The borderless nature of the Internet raises several jurisdictional issues in data protection. A single act of processing of personal data could very easily occur across multiple jurisdictions. Traditional principles of sovereignty and territorial jurisdiction have evolved in circumstances where such cross-border actions were uncommon. As such, it is not easy to determine the kind of application clause in which a data protection legislation is a must have.

1. Context-Setting: Several jurisdictions have deliberated on the applicability of a data protection law to individuals as well as corporate entities/juristic persons. For instance, the EU General Data Protection Regulation (GDPR) applies to ‘natural persons’, as the definition of ‘personal data’ is specifically linked to individuals and not legal/juristic persons. Data related to juristic persons such as confidential business information and corporate strategies should be protected against various types of processing activities on such data. Further, such data should be subject to data security safeguards in order to ensure that the legitimate interests of juristic persons are protected.

Most key principles of data protection such as lawful processing and individual participation are intrinsically derived from the object of protecting the autonomy and dignity of the individual. It would be difficult to extend these principles to data relating to a juristic entity.
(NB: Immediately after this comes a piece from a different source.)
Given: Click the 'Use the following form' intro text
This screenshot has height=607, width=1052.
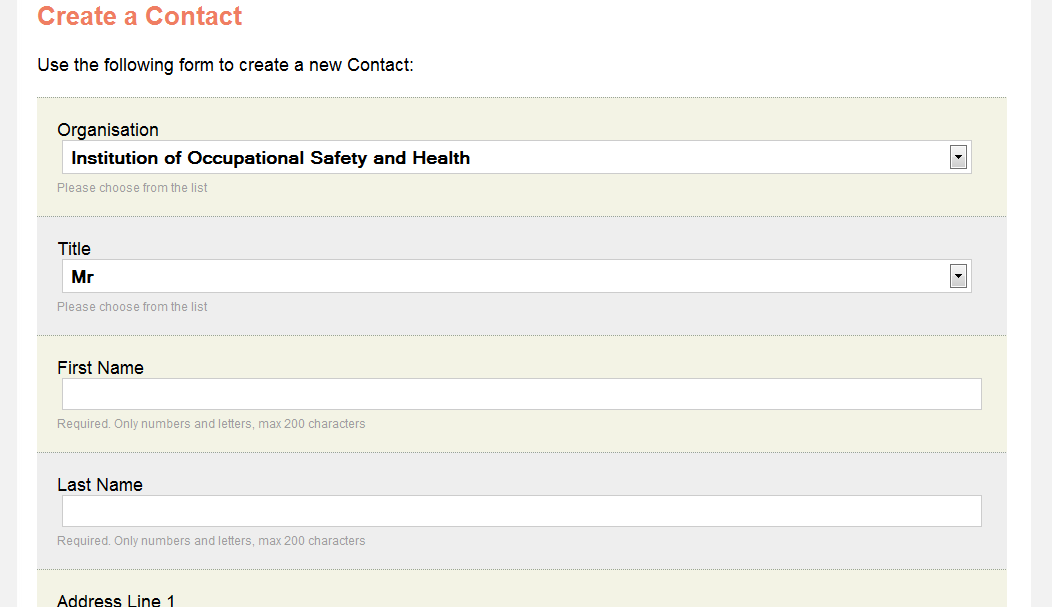Looking at the screenshot, I should (225, 65).
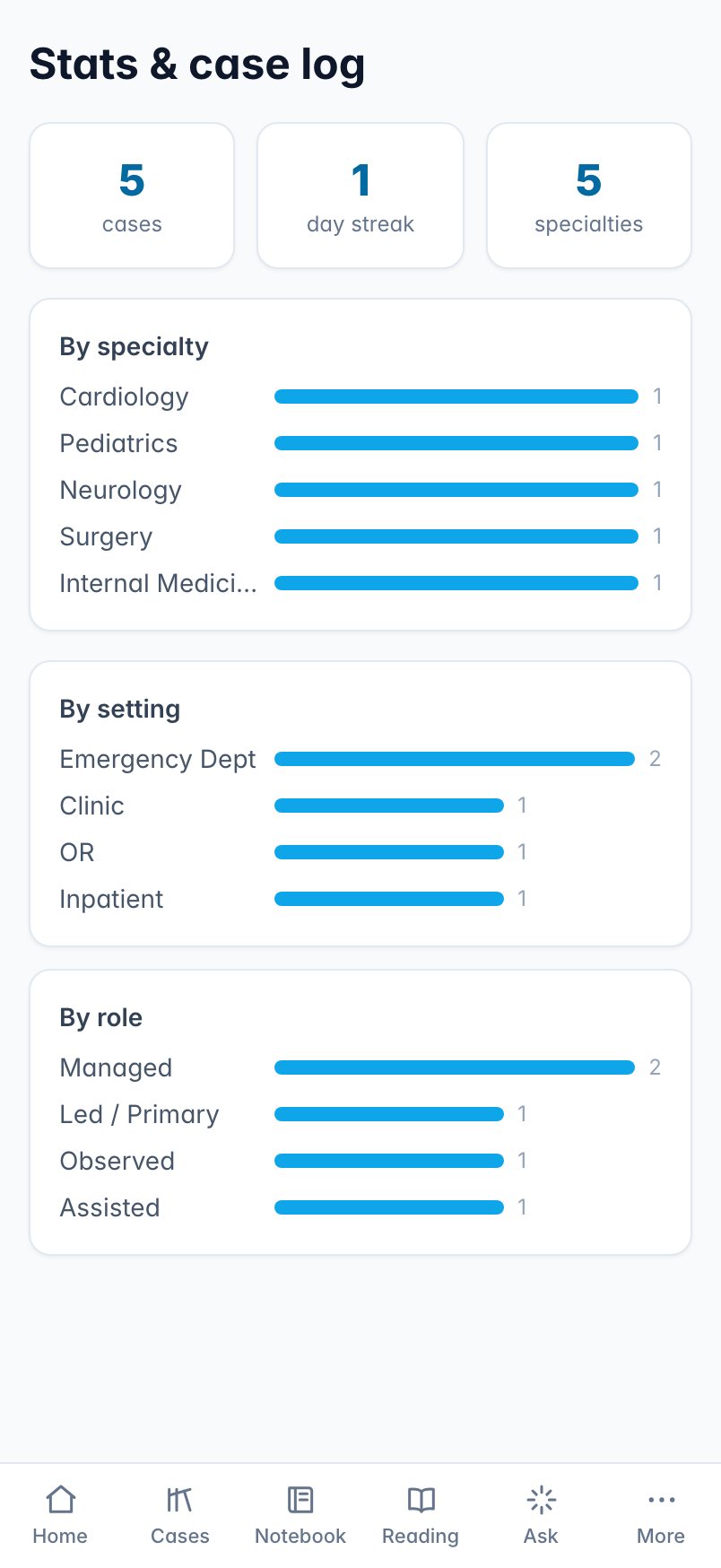Click the Emergency Dept setting bar

pos(455,759)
2. Nature of Personal data: This distinction between data and information in its ordinary usage is perhaps not determinative in data protection. As the object of the law is to demarcate the sphere of information relevant to the protection of the identity of an individual, the choice of the term “data” or “information” may not matter as these terms would not be used in their ordinary sense. The definition will have to cover both data and information if it bears a connection to the identity of the individual.
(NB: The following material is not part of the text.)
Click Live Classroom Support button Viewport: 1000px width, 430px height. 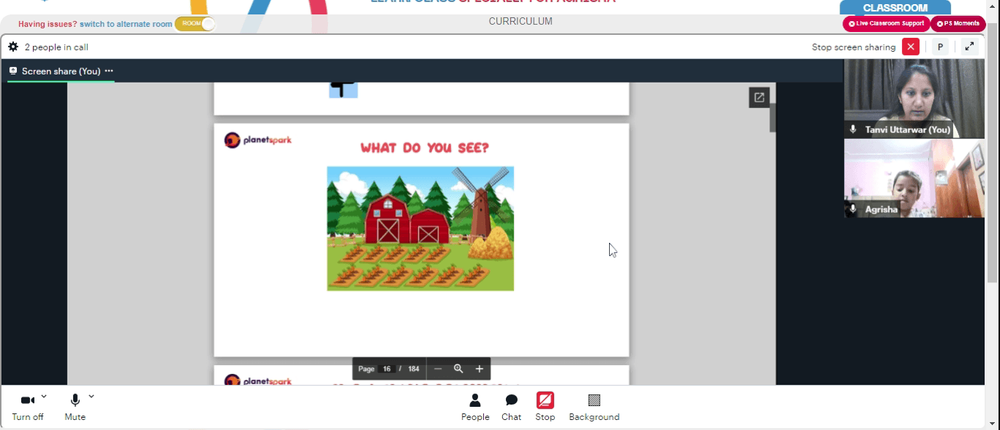tap(886, 23)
This is reflected in international practice as well. It further deals with identified or identifiable individual, pseudonymisation and anonymisation, personal data and new technologies.

3. Several Exemptions: There are some activities which cannot be brought under the purview of a data protection law. In other words, a data controller can be exempted from certain obligations of a data protection law based on the nature and purpose of the processing activity. For instance, if a law enforcement officer wants to collect or use personal information for the purpose of an investigation, seeking the consent of the data subjects or allowing them to access or rectify their data would delay the process and may even defeat its purpose. Specific exemptions include personal or household purpose, journalistic/artistic/literary purposes, research/historical and statistical purposes, investigation and detection of crime, national security or security of State and other similar grounds.

4. Cross-Border Flow of Data: With the advent of the Internet, huge quantities of personal data relating to employees and customers are being transferred internationally. Such data transfers often occur between and among units of the same corporate enterprise that are located in different countries as many of these global enterprises have customer databases and storage facilities in a number of regional locations. Cross-border flow of data is vital to accessing valuable digital services.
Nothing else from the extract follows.